[comp.archives] [nntp] Re: Argh! Duplicates abound!

paul@uxc.cso.uiuc.edu (Paul Pomes - UofIllinois CSO) (12/06/90)

Archive-name: news/nntp/msgidd/1990-12-05
Archive: uxc.cso.uiuc.edu:/pub/nntp-1.5.10+.tar.Z [128.174.5.50]
Original-posting-by: paul@uxc.cso.uiuc.edu (Paul Pomes - UofIllinois CSO)
Original-subject: Re: Argh! Duplicates abound!
Reposted-by: emv@ox.com (Edward Vielmetti)

brendan@cs.widener.edu (Brendan Kehoe) writes:

> I'm having a strange problem and I've exhausted all of the
>possibilities that I can think of.
> I recently added a second feed (both are partial, but with nearly
>exactly the same groups) to my newsfeed. Now everytime the second site
>connects, a whole load of articles show up as duplicates (rather than
>be rejected). Syd Weinstein (one of the folks giving me a feed)
>suggested perhaps I'd built nntp wrong, since it may be reading the
>history file wrong.

I assume you are using cnews since you mention dbz.

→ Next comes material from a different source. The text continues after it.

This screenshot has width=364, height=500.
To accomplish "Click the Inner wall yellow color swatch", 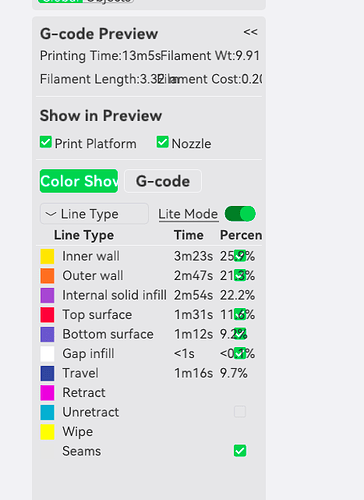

What is likely happening is that while cnews is chunking away at a batch from
site #1, nntpd accepts a batch of the same articles from site #2 before the
message-ids in batch #1 make it into the history file.  When cnews finishes
with batch #1, many of the articles in batch #2 will be rightly rejected as
duplicates.  This all comes about with the fast propagation rate for Internet
NNTP sites.

Our news machine, ux1.cso.uiuc.edu, has six outside feeds and was always
falling behind during the day.  When it finally caught up at night, most
of the batches were discarded as duplicates.  The fix was installing the
msgidd daemon written by Paul Vixie of DEC.  It stores in memory the last
N minutes worth of message-ids received.  Each nntpd communicates with it
via a unix-domain socket to check whether an incoming article has been
received but not yet processed.  This has been a huge improvement.

The msgidd code can be obtained either from the NNTP managers archive on
either ucbvax or ucbarpa.berkeley.edu or in the file pub/nntp-1.5.10+.tar.Z
on uxc.cso.uiuc.edu.

/pbp
--
         Paul Pomes

alias emacs='/usr/ucb/vi' --  All the EMACS you need to know.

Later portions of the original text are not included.